At the very least, McPhee not only added a five-time 30-goal scorer, but he signed him to a four-year extension right away too. So if things don’t work out this season, the Golden Knights will remain in the hunt for the next few years.
On top of their solid core group of forwards, Vegas has a crafty defense that’s capable of doing more than turning heads like they did last season. There’s just one catch though– they’ll have to do it without Nate Schmidt for the first quarter of the regular season.
Schmidt will be serving a 20-game suspension for a performance enhancing drug, leaving Colin Miller and Shea Theodore to do the bulk of the work with Brayden McNabb and Deryk Engelland rounding out the rest of the top-four defenders.
Brad Hunt and Nick Holden, in the meantime, seek to use the first 20 games as an audition for the sixth defenseman role upon Schmidt’s return to the lineup.
Miller signed a four-year extension this summer and Theodore signed a seven-year deal worth $5.200 million per season. While seven years might be a bit more than the Golden Knights can chew if Theodore’s play heads south, at least he’s signed to a manageable $5.200 million cap hit– up to 50% of which can be retained in a trade.
With an immense top-nine group of forwards and questions surrounding who will step up on defense in Schmidt’s absence, head coach Gerard Gallant must adjust accordingly as he’s always done– on-the-fly and with the complete buy-in of the dressing room.

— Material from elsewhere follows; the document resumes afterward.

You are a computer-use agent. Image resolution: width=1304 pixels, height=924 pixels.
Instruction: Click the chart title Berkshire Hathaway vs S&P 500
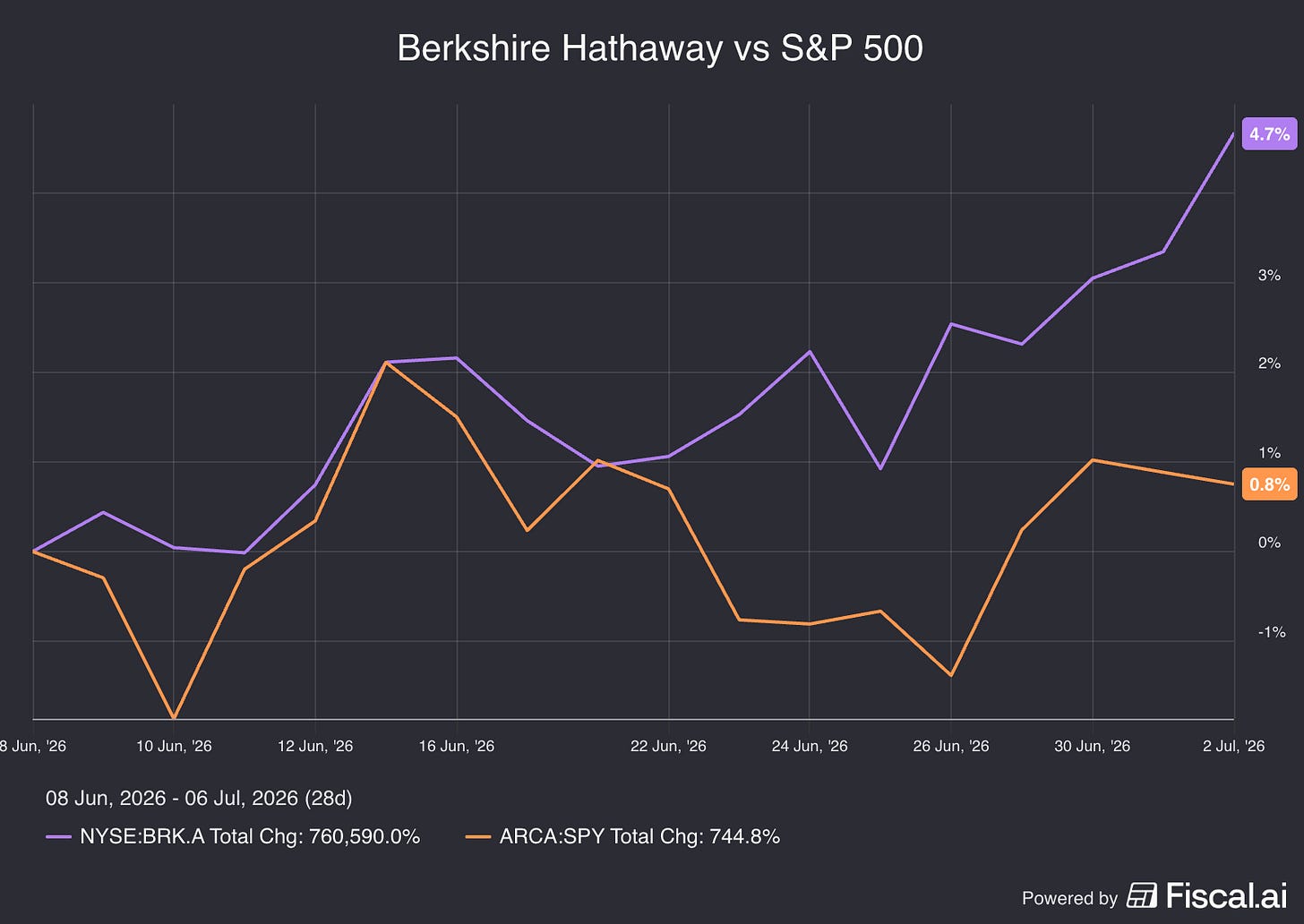[660, 48]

In goal, Marc-Andre Fleury— now signed through the 2021-22 season, thanks to a three-year extension this summer on top of the remaining year on his current contract– must find a way to continue his rejuvenated play in net. Last season’s 2.24 goals against average and .927 save percentage are more than likely unattainable in back-to-back seasons.
One thing working in Fleury’s favor is his reduced workload. In his second-straight season under 50 games played, Fleury appeared in 46 games last season after battling a concussion.
Malcolm Subban (2.68 GAA, .910 SV% in 22 games played last season) is still in line to become the next Golden Knights starting netminder in the post-Fleury era, but he undoubtedly must see an increase in playing time this season.
It’s not quite a 1A, 1B option for Vegas, but rather a precaution for Fleury and a means of keeping their starter fresh for what could be another long postseason run.
Unless any of the other Pacific Division teams have anything to say about it.
Offseason Grade: B+
McPhee bolstered his top-six forward group this offseason with two simple moves, while preserving the large-scale depth of the Golden Knights prospect pool. They didn’t land Erik Karlsson, John Tavares or Ilya Kovalchuk, but they did get Max Pacioretty.
And they still have quite an impressive amount of cap space to work with next offseason as the franchise continues to settle into existence.